My paternal grandfather provided me with deep roots in parts of Pickens and Lamar Counties , located in the western portion of the state of Alabama. He would reluctantly take my grandmother and my father back, upon occasion, to visit, as he wanted to remain in touch with his sisters, Aileen and Petronella, and to have my father know his country cousins as he grew up. Granddaddy had escaped to Birmingham in the mid-1920’s once he finished high school.
He had lost his mother in 1916, at the young age of 7. The type of cancer is uncertain to me – either it was cervical or ovarian – all that had been passed through the generations was the fact that Ann Bradley had passed from ‘the female sort’ of cancer. Richard Ladelle Bradley, my great-grandfather, had insisted all three of the children come into the bedroom one by one to say goodbye to their mother. Granddaddy, being the youngest, and thus the most unfortunate of the three offspring, was the last to go inside for the final farewell to his mother; the unintended consequence was that he was by her side at the moment of her passing – a horrific thing for a seven year old.
Two days later, the funeral was held at Macedonia Baptist Church, just across the county line – in Lamar County – where many of the Bradley’s were lifelong members. (the Lamar AND Pickens County Bradley’s pronounced it MASS-EH-DONEE. Nothing else added. For example, my great-great-grandfather, Jeremiah Bradley, per his kin, is buried over at MASS-EH-DONEE.) The closing hymn for Ann’s funeral was “I’ll Fly Away” – a tune my grandfather never, ever allowed his ears to hear or his tongue to sing ever again.

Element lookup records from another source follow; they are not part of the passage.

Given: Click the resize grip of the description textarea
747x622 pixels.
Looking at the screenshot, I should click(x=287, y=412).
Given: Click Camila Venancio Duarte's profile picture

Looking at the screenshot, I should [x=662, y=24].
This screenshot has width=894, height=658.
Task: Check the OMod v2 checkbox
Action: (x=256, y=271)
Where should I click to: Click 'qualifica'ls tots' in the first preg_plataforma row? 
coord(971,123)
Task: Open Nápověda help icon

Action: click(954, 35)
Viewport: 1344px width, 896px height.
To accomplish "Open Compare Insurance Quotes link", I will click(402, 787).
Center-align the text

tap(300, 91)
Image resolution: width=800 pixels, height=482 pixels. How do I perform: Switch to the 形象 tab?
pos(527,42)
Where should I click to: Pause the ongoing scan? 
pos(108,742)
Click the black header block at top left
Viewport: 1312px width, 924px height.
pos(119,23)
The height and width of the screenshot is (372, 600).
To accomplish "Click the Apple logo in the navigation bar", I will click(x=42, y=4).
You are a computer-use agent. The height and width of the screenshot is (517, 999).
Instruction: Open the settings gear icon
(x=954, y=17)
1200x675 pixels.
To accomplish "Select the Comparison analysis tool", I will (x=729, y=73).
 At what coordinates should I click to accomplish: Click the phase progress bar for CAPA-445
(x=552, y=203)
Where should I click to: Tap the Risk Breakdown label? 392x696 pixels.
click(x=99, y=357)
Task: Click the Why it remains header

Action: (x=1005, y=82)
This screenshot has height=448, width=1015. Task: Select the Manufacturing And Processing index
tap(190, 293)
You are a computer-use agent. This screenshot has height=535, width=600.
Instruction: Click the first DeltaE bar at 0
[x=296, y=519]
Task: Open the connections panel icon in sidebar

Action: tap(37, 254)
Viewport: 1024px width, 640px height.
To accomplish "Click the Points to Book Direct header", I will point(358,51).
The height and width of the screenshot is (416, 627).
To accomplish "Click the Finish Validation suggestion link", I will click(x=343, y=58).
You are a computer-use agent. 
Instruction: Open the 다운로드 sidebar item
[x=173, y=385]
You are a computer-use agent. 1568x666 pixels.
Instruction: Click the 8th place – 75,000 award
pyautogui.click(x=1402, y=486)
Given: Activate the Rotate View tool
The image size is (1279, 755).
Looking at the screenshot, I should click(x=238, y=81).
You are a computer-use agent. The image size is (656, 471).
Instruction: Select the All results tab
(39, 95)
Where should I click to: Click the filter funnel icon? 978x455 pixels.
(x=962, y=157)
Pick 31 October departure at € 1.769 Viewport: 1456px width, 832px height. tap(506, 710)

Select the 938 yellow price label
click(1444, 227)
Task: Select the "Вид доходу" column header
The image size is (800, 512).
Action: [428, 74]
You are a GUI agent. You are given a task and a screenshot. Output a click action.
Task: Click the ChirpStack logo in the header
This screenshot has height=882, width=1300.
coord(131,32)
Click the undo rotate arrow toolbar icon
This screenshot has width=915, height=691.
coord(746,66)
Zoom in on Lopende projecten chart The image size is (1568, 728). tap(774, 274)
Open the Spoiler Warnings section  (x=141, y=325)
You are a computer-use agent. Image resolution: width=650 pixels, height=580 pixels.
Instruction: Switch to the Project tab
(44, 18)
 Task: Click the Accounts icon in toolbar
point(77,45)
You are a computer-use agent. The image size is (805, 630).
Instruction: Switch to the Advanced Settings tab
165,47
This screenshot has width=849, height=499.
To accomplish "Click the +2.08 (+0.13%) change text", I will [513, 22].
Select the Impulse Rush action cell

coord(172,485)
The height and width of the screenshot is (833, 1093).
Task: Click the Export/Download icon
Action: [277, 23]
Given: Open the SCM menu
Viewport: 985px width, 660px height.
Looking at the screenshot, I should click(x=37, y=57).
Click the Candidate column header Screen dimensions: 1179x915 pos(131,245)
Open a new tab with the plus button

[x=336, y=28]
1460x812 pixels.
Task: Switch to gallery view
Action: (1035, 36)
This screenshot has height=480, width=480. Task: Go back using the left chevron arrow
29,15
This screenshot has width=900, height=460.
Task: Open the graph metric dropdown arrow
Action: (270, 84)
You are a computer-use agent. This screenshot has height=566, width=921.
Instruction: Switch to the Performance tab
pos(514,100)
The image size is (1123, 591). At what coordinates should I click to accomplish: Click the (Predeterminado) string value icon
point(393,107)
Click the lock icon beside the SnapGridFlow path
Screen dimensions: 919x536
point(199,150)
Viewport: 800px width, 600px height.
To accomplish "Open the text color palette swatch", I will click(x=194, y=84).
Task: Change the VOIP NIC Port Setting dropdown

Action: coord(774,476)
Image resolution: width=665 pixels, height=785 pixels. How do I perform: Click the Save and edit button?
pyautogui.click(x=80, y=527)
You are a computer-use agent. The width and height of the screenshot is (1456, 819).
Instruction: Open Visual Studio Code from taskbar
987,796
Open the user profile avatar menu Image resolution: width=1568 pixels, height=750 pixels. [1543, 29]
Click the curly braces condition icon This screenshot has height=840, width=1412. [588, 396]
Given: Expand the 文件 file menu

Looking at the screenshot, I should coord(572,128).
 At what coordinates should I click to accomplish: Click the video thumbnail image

Eventually, Richard, my great grandfather remarried. And it was to an Absolute Terror. I am certain this woman invented the stereotypical evil stepmother. There was animosity for all three children present; however, the animosity was particularly strong for the only son of the children. Granddaddy always had a queasy stomach, and runny eggs would cause him to become utterly ill – this woman would serve hard cooked eggs to everyone but him, just to see him run from the table, turning green. She was also very cruel to animals – on more than one occasion, either Granddaddy, Aunt Pat, or Aunt Aileen would come along as she was hanging laundry – only to find the cat hung up by way of the clothes pin holding it by the scruff on the line. Finally, one day, the cast just disappeared. One by one, the children left home – the girls married and moved, although they remained in the area. Granddaddy went into Birmingham and took a job at American Cast Iron Pipe Company – the employer that he stayed with his entire adult life. Within months, his father and step mother came to visit. The Step-Mother promptly walked out to 34th Ave North, pulled a bottle of strychnine from her purse, and drank it as she stood on the corner. She was dead within moments, in spite of my grandfather and his father trying to put a stop to it.
While tragic, there was a certain element of relief in the death of my grandfather’s step-mother. No one dared mutter that aloud, but no one dared mutter the insanity that possessed her, either. And to this day, I do not know her full name – it was not fully uttered in my presence. Suicide, especially in the early 20th century, was not spoken of. It was not iterated. If broached, it was in whispered, hushed tones. There’d been an element of ‘relief’ that she was not blood-kin, as no one in their right mind wanted such a thing to be passed down to children. Sanity, or lack thereof, was passed through ‘bad blood’.
Anytime somebody mentions soft cooked eggs, I envision my poor grandfather on the verge of vomiting. I think I inherited my desire for hard-cooked eggs and well done meat from him. Anything less is disgusting.